His queries in this regard are usually about office politics, the market for his products, organizational issues (he has a huge one - something that he doesn't feel all that comfortable with), or his personal relationships. He bounces technology &manufacturing ideas off of me that come in a blur of creativity. I frequently have to ask him to repeat himself but not because he spoke too fast for me to recognize his words, but because he spoke them too fast for me to string the logic of those words together. I need to stall to think them through. Sometimes the logic eludes me entirely, and I have to ask questions. In a display of one of his social handicaps, he is impatient with this, and shows it, but I ignore that. I knew long ago that he thinks faster then most of the people on this planet and I feel no shame at all in asking for him to explain more.

----------------------------------------

#### REQUIRED TASKS:
A. Answer these questions using the page excerpt:
(i) Which topics do his queries usually concern?
(ii) Why does the writer frequently ask him to repeat himself?
(iii) How does he react when the writer has to ask questions?
B. Write out the passage of the page excerpt that begins at the words "His queries in" and stops after the words "to explain more.".
The listing comes from a different source than the page excerpt.

----------------------------------------

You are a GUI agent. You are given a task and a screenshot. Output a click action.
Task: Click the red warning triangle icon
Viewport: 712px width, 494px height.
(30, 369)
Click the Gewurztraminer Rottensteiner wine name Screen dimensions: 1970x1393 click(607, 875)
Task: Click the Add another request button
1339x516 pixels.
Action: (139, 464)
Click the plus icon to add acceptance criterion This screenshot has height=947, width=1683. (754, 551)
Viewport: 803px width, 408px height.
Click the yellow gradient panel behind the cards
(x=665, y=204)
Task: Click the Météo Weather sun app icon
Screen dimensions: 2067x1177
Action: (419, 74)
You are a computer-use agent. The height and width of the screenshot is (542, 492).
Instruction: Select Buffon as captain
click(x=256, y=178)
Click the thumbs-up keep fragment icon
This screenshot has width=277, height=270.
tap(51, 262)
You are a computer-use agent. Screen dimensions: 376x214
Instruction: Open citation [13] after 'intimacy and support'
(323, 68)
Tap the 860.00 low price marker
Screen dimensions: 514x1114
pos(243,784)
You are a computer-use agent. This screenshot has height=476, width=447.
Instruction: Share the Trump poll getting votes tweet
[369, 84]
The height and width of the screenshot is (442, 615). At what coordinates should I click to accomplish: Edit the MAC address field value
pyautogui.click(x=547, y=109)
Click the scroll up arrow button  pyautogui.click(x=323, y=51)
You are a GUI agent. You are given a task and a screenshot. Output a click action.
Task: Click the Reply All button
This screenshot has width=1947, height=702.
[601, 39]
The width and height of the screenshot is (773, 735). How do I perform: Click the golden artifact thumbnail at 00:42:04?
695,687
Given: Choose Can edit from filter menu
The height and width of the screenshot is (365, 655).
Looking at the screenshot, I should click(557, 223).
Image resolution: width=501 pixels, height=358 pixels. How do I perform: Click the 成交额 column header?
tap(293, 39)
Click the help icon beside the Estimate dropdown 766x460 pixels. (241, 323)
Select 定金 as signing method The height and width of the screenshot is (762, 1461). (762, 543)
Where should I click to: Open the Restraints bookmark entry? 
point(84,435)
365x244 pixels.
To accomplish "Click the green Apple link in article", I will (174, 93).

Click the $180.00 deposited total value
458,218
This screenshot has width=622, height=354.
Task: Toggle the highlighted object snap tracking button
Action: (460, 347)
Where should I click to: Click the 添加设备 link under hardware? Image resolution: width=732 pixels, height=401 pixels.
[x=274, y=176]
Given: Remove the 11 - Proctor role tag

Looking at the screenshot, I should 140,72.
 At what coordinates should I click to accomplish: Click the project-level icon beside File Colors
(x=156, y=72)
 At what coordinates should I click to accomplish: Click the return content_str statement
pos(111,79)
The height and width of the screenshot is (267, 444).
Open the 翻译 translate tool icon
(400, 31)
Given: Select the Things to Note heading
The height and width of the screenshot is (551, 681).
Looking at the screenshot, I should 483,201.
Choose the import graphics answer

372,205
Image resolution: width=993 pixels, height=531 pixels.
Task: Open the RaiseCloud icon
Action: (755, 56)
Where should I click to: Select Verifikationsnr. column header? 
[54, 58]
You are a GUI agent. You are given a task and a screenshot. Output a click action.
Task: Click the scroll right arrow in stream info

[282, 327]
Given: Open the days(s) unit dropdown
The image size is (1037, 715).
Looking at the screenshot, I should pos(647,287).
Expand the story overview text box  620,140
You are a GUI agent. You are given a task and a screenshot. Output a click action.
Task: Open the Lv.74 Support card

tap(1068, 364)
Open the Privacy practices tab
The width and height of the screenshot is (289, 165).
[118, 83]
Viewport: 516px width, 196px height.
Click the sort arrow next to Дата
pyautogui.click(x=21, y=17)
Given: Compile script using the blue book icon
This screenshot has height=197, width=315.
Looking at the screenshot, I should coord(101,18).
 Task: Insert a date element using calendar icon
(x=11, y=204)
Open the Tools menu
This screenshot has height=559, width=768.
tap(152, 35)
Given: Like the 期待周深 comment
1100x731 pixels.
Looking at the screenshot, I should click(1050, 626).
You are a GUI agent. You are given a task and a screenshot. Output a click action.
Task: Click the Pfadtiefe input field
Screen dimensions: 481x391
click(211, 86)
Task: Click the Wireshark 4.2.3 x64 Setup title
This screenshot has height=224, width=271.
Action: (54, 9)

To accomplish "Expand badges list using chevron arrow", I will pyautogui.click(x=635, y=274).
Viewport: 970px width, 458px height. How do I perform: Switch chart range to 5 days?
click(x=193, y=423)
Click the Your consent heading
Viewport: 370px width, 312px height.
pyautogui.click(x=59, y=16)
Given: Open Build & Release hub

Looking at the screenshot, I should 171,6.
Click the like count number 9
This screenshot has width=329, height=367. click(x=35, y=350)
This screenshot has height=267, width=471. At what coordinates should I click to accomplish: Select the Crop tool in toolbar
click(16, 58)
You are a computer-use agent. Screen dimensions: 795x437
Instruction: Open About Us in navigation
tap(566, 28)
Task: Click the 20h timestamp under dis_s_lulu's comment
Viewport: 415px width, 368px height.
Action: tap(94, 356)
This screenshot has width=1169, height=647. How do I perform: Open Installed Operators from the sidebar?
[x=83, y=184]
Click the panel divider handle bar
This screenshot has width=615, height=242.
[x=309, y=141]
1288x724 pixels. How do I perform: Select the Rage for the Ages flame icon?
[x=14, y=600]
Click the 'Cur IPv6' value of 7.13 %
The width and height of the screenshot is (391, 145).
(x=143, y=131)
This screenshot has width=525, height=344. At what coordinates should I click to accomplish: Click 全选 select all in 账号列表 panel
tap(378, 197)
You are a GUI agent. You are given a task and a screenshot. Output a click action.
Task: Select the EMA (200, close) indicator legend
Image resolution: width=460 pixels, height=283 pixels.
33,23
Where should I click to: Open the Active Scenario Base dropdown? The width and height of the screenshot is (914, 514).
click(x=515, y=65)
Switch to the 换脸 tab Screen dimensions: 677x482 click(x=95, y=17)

----------------------------------------

#### RESULTS FOR THE EXERCISE:
A.
(i) Office politics, the market for his products, organizational issues, and his personal relationships.
(ii) He speaks too fast for the writer to string the logic of his words together.
(iii) He is impatient with it and shows it.

B.
His queries in this regard are usually about office politics, the market for his products, organizational issues (he has a huge one - something that he doesn't feel all that comfortable with), or his personal relationships. He bounces technology &manufacturing ideas off of me that come in a blur of creativity. I frequently have to ask him to repeat himself but not because he spoke too fast for me to recognize his words, but because he spoke them too fast for me to string the logic of those words together. I need to stall to think them through. Sometimes the logic eludes me entirely, and I have to ask questions. In a display of one of his social handicaps, he is impatient with this, and shows it, but I ignore that. I knew long ago that he thinks faster then most of the people on this planet and I feel no shame at all in asking for him to explain more.